Aim of the exercise ▸
Give the data again in full. Keep every line the same.

Provided records ▸
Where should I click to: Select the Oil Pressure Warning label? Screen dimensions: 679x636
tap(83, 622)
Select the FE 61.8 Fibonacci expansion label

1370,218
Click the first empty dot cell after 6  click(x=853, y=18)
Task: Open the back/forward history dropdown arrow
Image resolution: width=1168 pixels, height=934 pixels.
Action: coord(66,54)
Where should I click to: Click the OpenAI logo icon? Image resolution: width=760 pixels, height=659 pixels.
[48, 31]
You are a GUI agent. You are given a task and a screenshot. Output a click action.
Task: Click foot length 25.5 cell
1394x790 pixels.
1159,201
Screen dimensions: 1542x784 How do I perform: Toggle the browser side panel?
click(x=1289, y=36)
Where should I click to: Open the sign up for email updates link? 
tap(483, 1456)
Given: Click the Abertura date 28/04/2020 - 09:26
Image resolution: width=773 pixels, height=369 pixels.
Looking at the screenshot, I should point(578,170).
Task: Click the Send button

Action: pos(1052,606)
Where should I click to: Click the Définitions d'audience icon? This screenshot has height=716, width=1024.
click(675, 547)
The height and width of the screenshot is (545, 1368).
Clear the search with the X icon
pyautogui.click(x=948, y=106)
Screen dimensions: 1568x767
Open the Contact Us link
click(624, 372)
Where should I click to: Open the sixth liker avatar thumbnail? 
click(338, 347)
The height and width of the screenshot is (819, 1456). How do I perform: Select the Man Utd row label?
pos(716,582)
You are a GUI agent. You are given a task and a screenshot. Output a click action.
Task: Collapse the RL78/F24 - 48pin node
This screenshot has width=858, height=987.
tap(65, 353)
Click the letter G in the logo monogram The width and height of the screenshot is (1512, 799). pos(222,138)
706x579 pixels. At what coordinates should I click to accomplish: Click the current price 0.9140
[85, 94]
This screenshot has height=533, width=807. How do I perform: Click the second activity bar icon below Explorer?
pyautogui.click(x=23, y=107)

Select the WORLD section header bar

Final answer ▸
Where should I click to: Select the Oil Pressure Warning label? Screen dimensions: 679x636
tap(83, 622)
Select the FE 61.8 Fibonacci expansion label

1370,218
Click the first empty dot cell after 6  click(x=853, y=18)
Task: Open the back/forward history dropdown arrow
Image resolution: width=1168 pixels, height=934 pixels.
Action: coord(66,54)
Where should I click to: Click the OpenAI logo icon? Image resolution: width=760 pixels, height=659 pixels.
[48, 31]
You are a GUI agent. You are given a task and a screenshot. Output a click action.
Task: Click foot length 25.5 cell
1394x790 pixels.
1159,201
Screen dimensions: 1542x784 How do I perform: Toggle the browser side panel?
click(x=1289, y=36)
Where should I click to: Open the sign up for email updates link? 
tap(483, 1456)
Given: Click the Abertura date 28/04/2020 - 09:26
Image resolution: width=773 pixels, height=369 pixels.
Looking at the screenshot, I should point(578,170).
Task: Click the Send button

Action: pos(1052,606)
Where should I click to: Click the Définitions d'audience icon? This screenshot has height=716, width=1024.
click(675, 547)
The height and width of the screenshot is (545, 1368).
Clear the search with the X icon
pyautogui.click(x=948, y=106)
Screen dimensions: 1568x767
Open the Contact Us link
click(624, 372)
Where should I click to: Open the sixth liker avatar thumbnail? 
click(338, 347)
The height and width of the screenshot is (819, 1456). How do I perform: Select the Man Utd row label?
pos(716,582)
You are a GUI agent. You are given a task and a screenshot. Output a click action.
Task: Collapse the RL78/F24 - 48pin node
This screenshot has width=858, height=987.
tap(65, 353)
Click the letter G in the logo monogram The width and height of the screenshot is (1512, 799). pos(222,138)
706x579 pixels. At what coordinates should I click to accomplish: Click the current price 0.9140
[85, 94]
This screenshot has height=533, width=807. How do I perform: Click the second activity bar icon below Explorer?
pyautogui.click(x=23, y=107)

Select the WORLD section header bar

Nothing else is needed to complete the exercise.